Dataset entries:
------------------------------------------------------------------------

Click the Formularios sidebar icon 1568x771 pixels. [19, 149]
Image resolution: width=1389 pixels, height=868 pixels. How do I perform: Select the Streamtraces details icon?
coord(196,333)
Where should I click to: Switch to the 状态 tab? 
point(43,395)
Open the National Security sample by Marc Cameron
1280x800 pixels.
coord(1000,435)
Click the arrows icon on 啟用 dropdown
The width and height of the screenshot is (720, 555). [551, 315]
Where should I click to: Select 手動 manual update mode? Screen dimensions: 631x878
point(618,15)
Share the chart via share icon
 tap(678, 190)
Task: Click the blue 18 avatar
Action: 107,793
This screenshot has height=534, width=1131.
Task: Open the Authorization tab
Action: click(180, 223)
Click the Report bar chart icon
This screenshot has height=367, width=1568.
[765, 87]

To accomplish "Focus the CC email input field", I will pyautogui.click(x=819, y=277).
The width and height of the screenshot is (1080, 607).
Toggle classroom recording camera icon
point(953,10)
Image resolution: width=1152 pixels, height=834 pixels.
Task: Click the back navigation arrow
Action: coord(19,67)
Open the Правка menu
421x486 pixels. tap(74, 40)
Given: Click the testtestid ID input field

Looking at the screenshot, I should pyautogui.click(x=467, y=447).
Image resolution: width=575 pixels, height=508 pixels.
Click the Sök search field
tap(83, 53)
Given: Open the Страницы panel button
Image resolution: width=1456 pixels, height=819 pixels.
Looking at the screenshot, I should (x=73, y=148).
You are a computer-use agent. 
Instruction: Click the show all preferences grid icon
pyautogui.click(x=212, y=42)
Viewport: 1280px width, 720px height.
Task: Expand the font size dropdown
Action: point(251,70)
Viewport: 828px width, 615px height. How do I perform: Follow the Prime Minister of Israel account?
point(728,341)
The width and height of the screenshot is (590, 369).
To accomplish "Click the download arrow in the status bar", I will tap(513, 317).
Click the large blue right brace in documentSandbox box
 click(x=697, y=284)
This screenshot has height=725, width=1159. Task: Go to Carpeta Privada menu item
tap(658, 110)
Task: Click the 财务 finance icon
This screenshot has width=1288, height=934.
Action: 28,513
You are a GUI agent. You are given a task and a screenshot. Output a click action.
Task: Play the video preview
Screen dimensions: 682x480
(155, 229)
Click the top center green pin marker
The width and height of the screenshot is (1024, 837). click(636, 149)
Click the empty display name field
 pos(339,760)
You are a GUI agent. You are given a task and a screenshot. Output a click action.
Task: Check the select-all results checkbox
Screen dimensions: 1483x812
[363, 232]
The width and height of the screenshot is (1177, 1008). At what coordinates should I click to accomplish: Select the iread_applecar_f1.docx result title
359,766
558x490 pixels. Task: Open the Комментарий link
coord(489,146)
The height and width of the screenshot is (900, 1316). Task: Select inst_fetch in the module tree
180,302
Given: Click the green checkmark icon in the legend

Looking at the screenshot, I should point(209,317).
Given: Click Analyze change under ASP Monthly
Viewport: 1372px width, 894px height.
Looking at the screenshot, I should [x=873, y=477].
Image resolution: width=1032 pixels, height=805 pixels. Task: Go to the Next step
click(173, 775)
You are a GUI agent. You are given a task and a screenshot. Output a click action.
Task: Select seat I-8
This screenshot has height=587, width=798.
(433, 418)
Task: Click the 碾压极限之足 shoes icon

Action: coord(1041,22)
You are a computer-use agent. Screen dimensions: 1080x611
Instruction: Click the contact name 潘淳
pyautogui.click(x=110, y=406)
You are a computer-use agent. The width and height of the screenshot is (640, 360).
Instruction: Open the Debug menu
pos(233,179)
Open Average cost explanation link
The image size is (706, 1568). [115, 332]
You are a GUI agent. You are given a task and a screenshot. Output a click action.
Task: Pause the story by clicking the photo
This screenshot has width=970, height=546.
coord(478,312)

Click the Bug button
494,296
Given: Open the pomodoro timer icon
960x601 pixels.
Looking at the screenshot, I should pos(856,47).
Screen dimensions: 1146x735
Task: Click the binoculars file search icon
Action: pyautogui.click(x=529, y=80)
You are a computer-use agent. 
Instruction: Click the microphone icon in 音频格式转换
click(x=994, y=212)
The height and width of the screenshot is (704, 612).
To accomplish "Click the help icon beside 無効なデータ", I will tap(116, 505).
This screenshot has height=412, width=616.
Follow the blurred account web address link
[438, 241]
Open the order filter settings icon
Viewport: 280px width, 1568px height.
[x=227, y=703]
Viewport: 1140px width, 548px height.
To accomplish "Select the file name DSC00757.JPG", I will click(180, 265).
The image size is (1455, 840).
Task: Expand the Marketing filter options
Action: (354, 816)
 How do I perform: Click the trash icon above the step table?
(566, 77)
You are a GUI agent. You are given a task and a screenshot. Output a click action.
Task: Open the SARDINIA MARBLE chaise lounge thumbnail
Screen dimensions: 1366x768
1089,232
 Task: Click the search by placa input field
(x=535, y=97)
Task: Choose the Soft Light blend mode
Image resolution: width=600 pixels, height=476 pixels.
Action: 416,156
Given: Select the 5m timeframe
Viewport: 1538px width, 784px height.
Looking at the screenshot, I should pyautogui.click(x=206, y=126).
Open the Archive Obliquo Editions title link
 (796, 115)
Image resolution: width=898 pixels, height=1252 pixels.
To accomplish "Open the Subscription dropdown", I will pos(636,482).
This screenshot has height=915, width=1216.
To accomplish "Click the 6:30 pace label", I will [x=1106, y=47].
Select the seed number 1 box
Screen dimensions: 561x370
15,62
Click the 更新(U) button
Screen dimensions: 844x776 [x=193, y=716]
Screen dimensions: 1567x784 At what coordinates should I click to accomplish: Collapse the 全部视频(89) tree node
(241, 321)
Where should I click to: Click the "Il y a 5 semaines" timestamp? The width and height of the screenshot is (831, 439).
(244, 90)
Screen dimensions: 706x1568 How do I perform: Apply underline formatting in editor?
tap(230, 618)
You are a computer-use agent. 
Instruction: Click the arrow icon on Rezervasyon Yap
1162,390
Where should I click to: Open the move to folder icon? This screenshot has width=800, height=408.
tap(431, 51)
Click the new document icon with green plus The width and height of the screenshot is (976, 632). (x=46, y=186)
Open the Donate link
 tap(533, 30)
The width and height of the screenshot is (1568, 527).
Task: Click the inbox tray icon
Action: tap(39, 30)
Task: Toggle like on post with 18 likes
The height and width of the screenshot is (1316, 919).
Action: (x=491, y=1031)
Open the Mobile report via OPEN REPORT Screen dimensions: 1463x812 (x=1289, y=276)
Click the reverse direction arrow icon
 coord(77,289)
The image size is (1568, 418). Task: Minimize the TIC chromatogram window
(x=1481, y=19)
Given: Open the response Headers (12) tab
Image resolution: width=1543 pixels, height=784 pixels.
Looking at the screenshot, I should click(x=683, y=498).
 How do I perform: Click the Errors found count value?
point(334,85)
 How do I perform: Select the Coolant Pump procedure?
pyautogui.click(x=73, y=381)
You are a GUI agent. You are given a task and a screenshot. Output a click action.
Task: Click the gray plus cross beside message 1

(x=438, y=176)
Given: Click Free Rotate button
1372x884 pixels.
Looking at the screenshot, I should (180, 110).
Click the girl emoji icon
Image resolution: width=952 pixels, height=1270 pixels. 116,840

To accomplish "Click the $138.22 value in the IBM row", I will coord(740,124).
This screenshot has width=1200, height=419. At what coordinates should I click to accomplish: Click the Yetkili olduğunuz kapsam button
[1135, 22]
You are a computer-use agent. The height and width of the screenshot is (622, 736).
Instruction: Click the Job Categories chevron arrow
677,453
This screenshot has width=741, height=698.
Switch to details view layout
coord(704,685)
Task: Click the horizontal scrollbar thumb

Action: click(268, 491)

------------------------------------------------------------------------

• **Exercise objective**:
The whole block of data above should be printed again verbatim.

• **Answer area**:
Click the Formularios sidebar icon 1568x771 pixels. [19, 149]
Image resolution: width=1389 pixels, height=868 pixels. How do I perform: Select the Streamtraces details icon?
coord(196,333)
Where should I click to: Switch to the 状态 tab? 
point(43,395)
Open the National Security sample by Marc Cameron
1280x800 pixels.
coord(1000,435)
Click the arrows icon on 啟用 dropdown
The width and height of the screenshot is (720, 555). [551, 315]
Where should I click to: Select 手動 manual update mode? Screen dimensions: 631x878
point(618,15)
Share the chart via share icon
 tap(678, 190)
Task: Click the blue 18 avatar
Action: 107,793
This screenshot has height=534, width=1131.
Task: Open the Authorization tab
Action: click(180, 223)
Click the Report bar chart icon
This screenshot has height=367, width=1568.
[765, 87]

To accomplish "Focus the CC email input field", I will pyautogui.click(x=819, y=277).
The width and height of the screenshot is (1080, 607).
Toggle classroom recording camera icon
point(953,10)
Image resolution: width=1152 pixels, height=834 pixels.
Task: Click the back navigation arrow
Action: coord(19,67)
Open the Правка menu
421x486 pixels. tap(74, 40)
Given: Click the testtestid ID input field

Looking at the screenshot, I should pyautogui.click(x=467, y=447).
Image resolution: width=575 pixels, height=508 pixels.
Click the Sök search field
tap(83, 53)
Given: Open the Страницы panel button
Image resolution: width=1456 pixels, height=819 pixels.
Looking at the screenshot, I should (x=73, y=148).
You are a computer-use agent. 
Instruction: Click the show all preferences grid icon
pyautogui.click(x=212, y=42)
Viewport: 1280px width, 720px height.
Task: Expand the font size dropdown
Action: point(251,70)
Viewport: 828px width, 615px height. How do I perform: Follow the Prime Minister of Israel account?
point(728,341)
The width and height of the screenshot is (590, 369).
To accomplish "Click the download arrow in the status bar", I will tap(513, 317).
Click the large blue right brace in documentSandbox box
 click(x=697, y=284)
This screenshot has height=725, width=1159. Task: Go to Carpeta Privada menu item
tap(658, 110)
Task: Click the 财务 finance icon
This screenshot has width=1288, height=934.
Action: 28,513
You are a GUI agent. You are given a task and a screenshot. Output a click action.
Task: Play the video preview
Screen dimensions: 682x480
(155, 229)
Click the top center green pin marker
The width and height of the screenshot is (1024, 837). click(636, 149)
Click the empty display name field
 pos(339,760)
You are a GUI agent. You are given a task and a screenshot. Output a click action.
Task: Check the select-all results checkbox
Screen dimensions: 1483x812
[363, 232]
The width and height of the screenshot is (1177, 1008). At what coordinates should I click to accomplish: Select the iread_applecar_f1.docx result title
359,766
558x490 pixels. Task: Open the Комментарий link
coord(489,146)
The height and width of the screenshot is (900, 1316). Task: Select inst_fetch in the module tree
180,302
Given: Click the green checkmark icon in the legend

Looking at the screenshot, I should point(209,317).
Given: Click Analyze change under ASP Monthly
Viewport: 1372px width, 894px height.
Looking at the screenshot, I should [x=873, y=477].
Image resolution: width=1032 pixels, height=805 pixels. Task: Go to the Next step
click(173, 775)
You are a GUI agent. You are given a task and a screenshot. Output a click action.
Task: Select seat I-8
This screenshot has height=587, width=798.
(433, 418)
Task: Click the 碾压极限之足 shoes icon

Action: coord(1041,22)
You are a computer-use agent. Screen dimensions: 1080x611
Instruction: Click the contact name 潘淳
pyautogui.click(x=110, y=406)
You are a computer-use agent. The width and height of the screenshot is (640, 360).
Instruction: Open the Debug menu
pos(233,179)
Open Average cost explanation link
The image size is (706, 1568). [115, 332]
You are a GUI agent. You are given a task and a screenshot. Output a click action.
Task: Pause the story by clicking the photo
This screenshot has width=970, height=546.
coord(478,312)

Click the Bug button
494,296
Given: Open the pomodoro timer icon
960x601 pixels.
Looking at the screenshot, I should pos(856,47).
Screen dimensions: 1146x735
Task: Click the binoculars file search icon
Action: pyautogui.click(x=529, y=80)
You are a computer-use agent. 
Instruction: Click the microphone icon in 音频格式转换
click(x=994, y=212)
The height and width of the screenshot is (704, 612).
To accomplish "Click the help icon beside 無効なデータ", I will tap(116, 505).
This screenshot has height=412, width=616.
Follow the blurred account web address link
[438, 241]
Open the order filter settings icon
Viewport: 280px width, 1568px height.
[x=227, y=703]
Viewport: 1140px width, 548px height.
To accomplish "Select the file name DSC00757.JPG", I will click(180, 265).
The image size is (1455, 840).
Task: Expand the Marketing filter options
Action: (354, 816)
 How do I perform: Click the trash icon above the step table?
(566, 77)
You are a GUI agent. You are given a task and a screenshot. Output a click action.
Task: Open the SARDINIA MARBLE chaise lounge thumbnail
Screen dimensions: 1366x768
1089,232
 Task: Click the search by placa input field
(x=535, y=97)
Task: Choose the Soft Light blend mode
Image resolution: width=600 pixels, height=476 pixels.
Action: 416,156
Given: Select the 5m timeframe
Viewport: 1538px width, 784px height.
Looking at the screenshot, I should pyautogui.click(x=206, y=126).
Open the Archive Obliquo Editions title link
 (796, 115)
Image resolution: width=898 pixels, height=1252 pixels.
To accomplish "Open the Subscription dropdown", I will pos(636,482).
This screenshot has height=915, width=1216.
To accomplish "Click the 6:30 pace label", I will [x=1106, y=47].
Select the seed number 1 box
Screen dimensions: 561x370
15,62
Click the 更新(U) button
Screen dimensions: 844x776 [x=193, y=716]
Screen dimensions: 1567x784 At what coordinates should I click to accomplish: Collapse the 全部视频(89) tree node
(241, 321)
Where should I click to: Click the "Il y a 5 semaines" timestamp? The width and height of the screenshot is (831, 439).
(244, 90)
Screen dimensions: 706x1568 How do I perform: Apply underline formatting in editor?
tap(230, 618)
You are a computer-use agent. 
Instruction: Click the arrow icon on Rezervasyon Yap
1162,390
Where should I click to: Open the move to folder icon? This screenshot has width=800, height=408.
tap(431, 51)
Click the new document icon with green plus The width and height of the screenshot is (976, 632). (x=46, y=186)
Open the Donate link
 tap(533, 30)
The width and height of the screenshot is (1568, 527).
Task: Click the inbox tray icon
Action: tap(39, 30)
Task: Toggle like on post with 18 likes
The height and width of the screenshot is (1316, 919).
Action: (x=491, y=1031)
Open the Mobile report via OPEN REPORT Screen dimensions: 1463x812 (x=1289, y=276)
Click the reverse direction arrow icon
 coord(77,289)
The image size is (1568, 418). Task: Minimize the TIC chromatogram window
(x=1481, y=19)
Given: Open the response Headers (12) tab
Image resolution: width=1543 pixels, height=784 pixels.
Looking at the screenshot, I should click(x=683, y=498).
 How do I perform: Click the Errors found count value?
point(334,85)
 How do I perform: Select the Coolant Pump procedure?
pyautogui.click(x=73, y=381)
You are a GUI agent. You are given a task and a screenshot. Output a click action.
Task: Click the gray plus cross beside message 1

(x=438, y=176)
Given: Click Free Rotate button
1372x884 pixels.
Looking at the screenshot, I should (180, 110).
Click the girl emoji icon
Image resolution: width=952 pixels, height=1270 pixels. 116,840

To accomplish "Click the $138.22 value in the IBM row", I will coord(740,124).
This screenshot has width=1200, height=419. At what coordinates should I click to accomplish: Click the Yetkili olduğunuz kapsam button
[1135, 22]
You are a computer-use agent. The height and width of the screenshot is (622, 736).
Instruction: Click the Job Categories chevron arrow
677,453
This screenshot has width=741, height=698.
Switch to details view layout
coord(704,685)
Task: Click the horizontal scrollbar thumb

Action: click(268, 491)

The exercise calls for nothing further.